Byrne Jonathan, Velasco-Torrijos Trinidad, Reinhardt Robert
Analytical Development Dept., mibe GmbH Arzneimittel, 06796 Brehna, Germany.
Chemistry Dept., National University of Ireland Maynooth, Maynooth, Co. Kildare, Ireland.
J Pharm Biomed Anal. 2014 Aug 5;96:111-7. doi: 10.1016/j.jpba.2014.03.005. Epub 2014 Mar 25.
A novel stability-indicating reversed phase high performance liquid chromatographic (RP-HPLC) method for the simultaneous assay of betamethasone-17-valerate, fusidic acid and potassium sorbate as well as methyl- and propylparaben in a topical cream preparation has been developed. A 100mm×3.0mm ID. Ascentis Express C18 column maintained at 30°C and UV detection at 240nm were used. A gradient programme was employed at a flow-rate of 0.75ml/min. Mobile phase A comprised of an 83:17 (v/v) mixture of acetonitrile and methanol and mobile phase B of a 10g/l solution of 85% phosphoric acid in purified water. The method has been validated according to current International Conference on Harmonisation (ICH) guidelines and applied during formulation development and stability studies. The procedure has been shown to be stability-indicating for the topical cream.

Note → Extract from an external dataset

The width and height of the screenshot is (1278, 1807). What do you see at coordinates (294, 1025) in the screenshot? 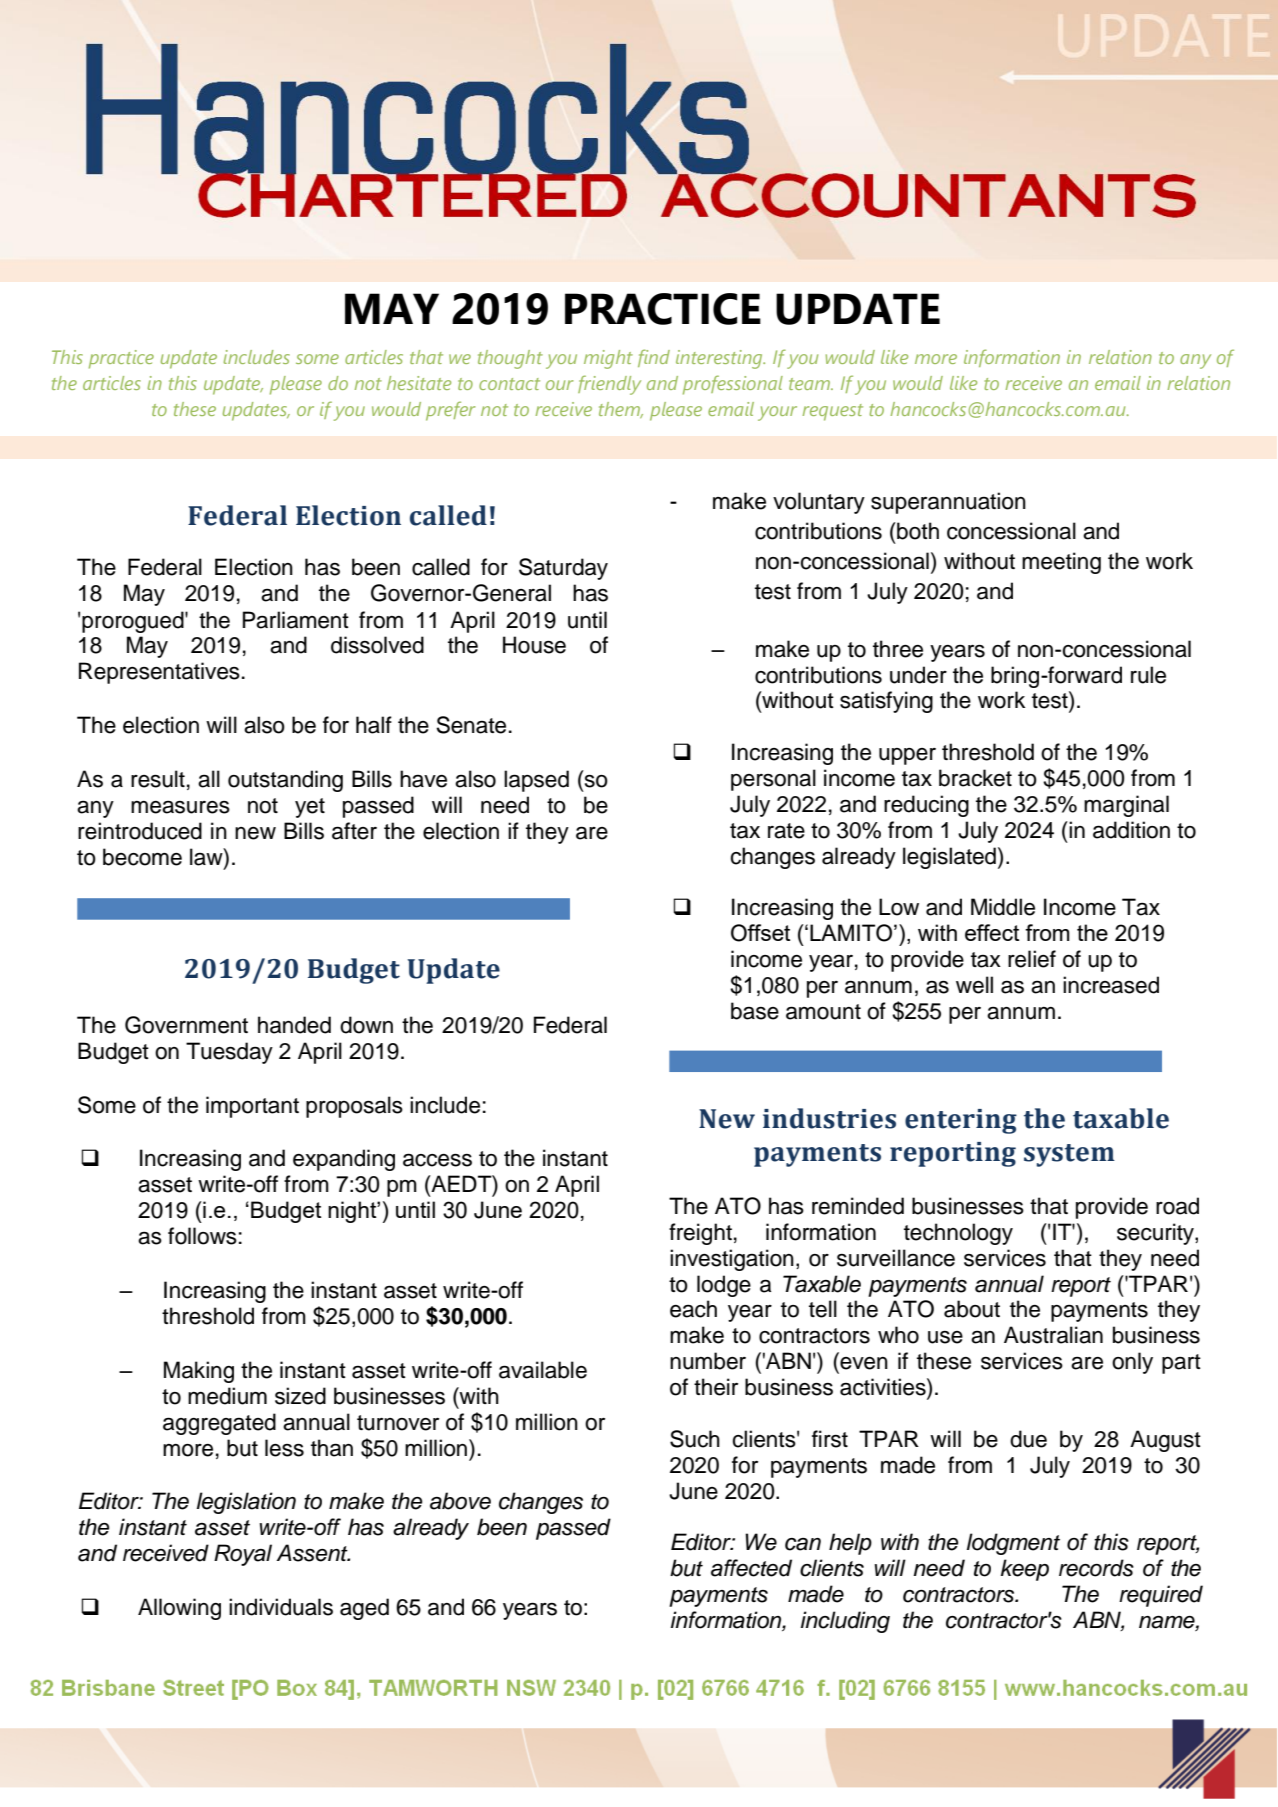
I see `handed` at bounding box center [294, 1025].
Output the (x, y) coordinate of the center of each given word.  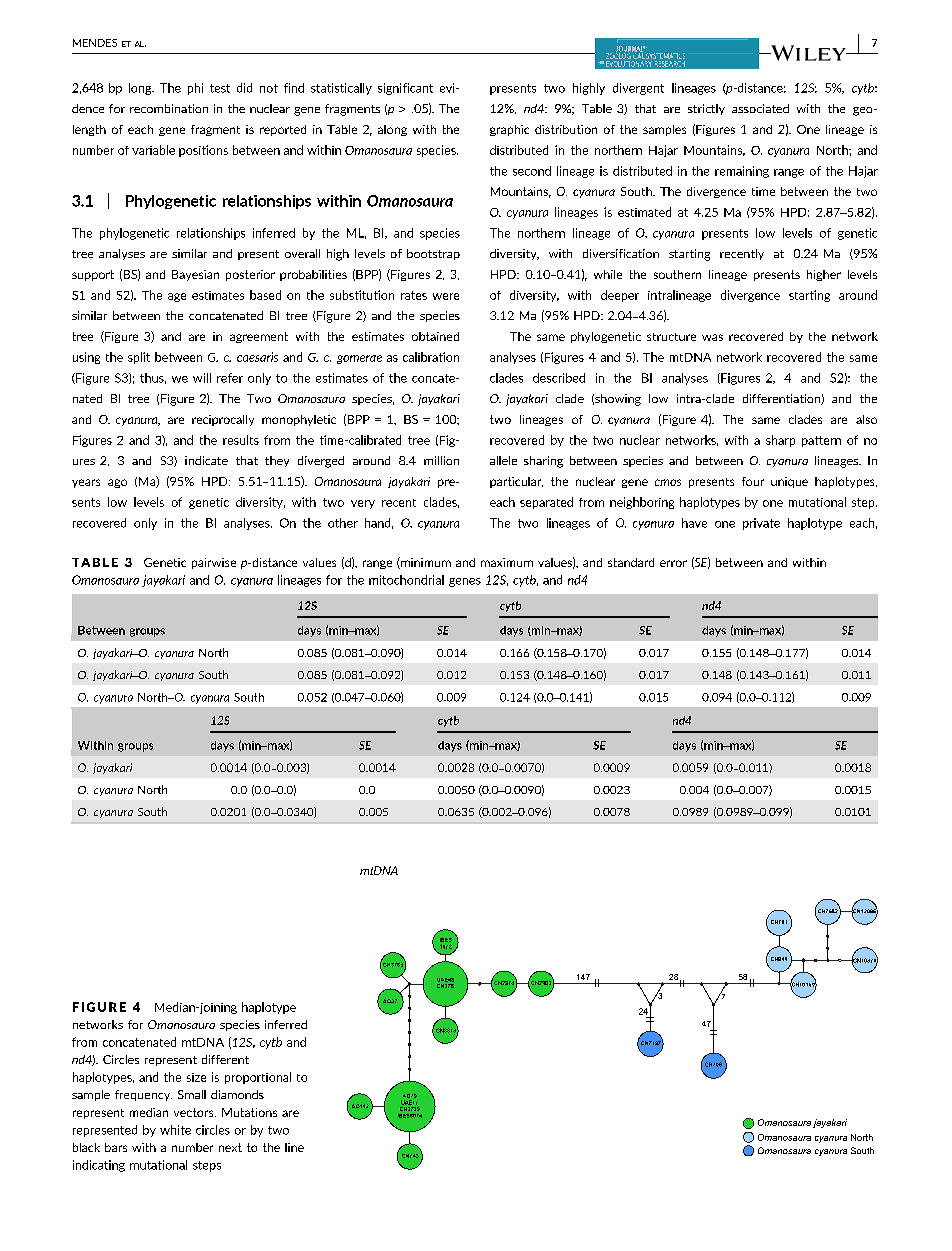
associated (760, 108)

已开发出一种新型的稳定性指示反相高效液相色谱(RP-HPLC)方法,用于同时测定局部乳膏制剂中的倍他米松-17-戊酸酯、夫西地酸、山梨酸钾以及对羟基苯甲酸甲酯和丙酯。使用内径为3.0mm、长度为100mm的Ascentis Express C18柱,柱温保持在30°C,紫外检测波长为240nm。采用梯度洗脱程序,流速为0.75ml/min。流动相A由乙腈和甲醇按83:17(v/v)混合而成,流动相B为85%磷酸在纯水中的10g/l溶液。该方法已根据当前国际协调会议(ICH)指南进行了验证,并应用于制剂开发和稳定性研究。该方法已被证明对局部乳膏具有稳定性指示作用。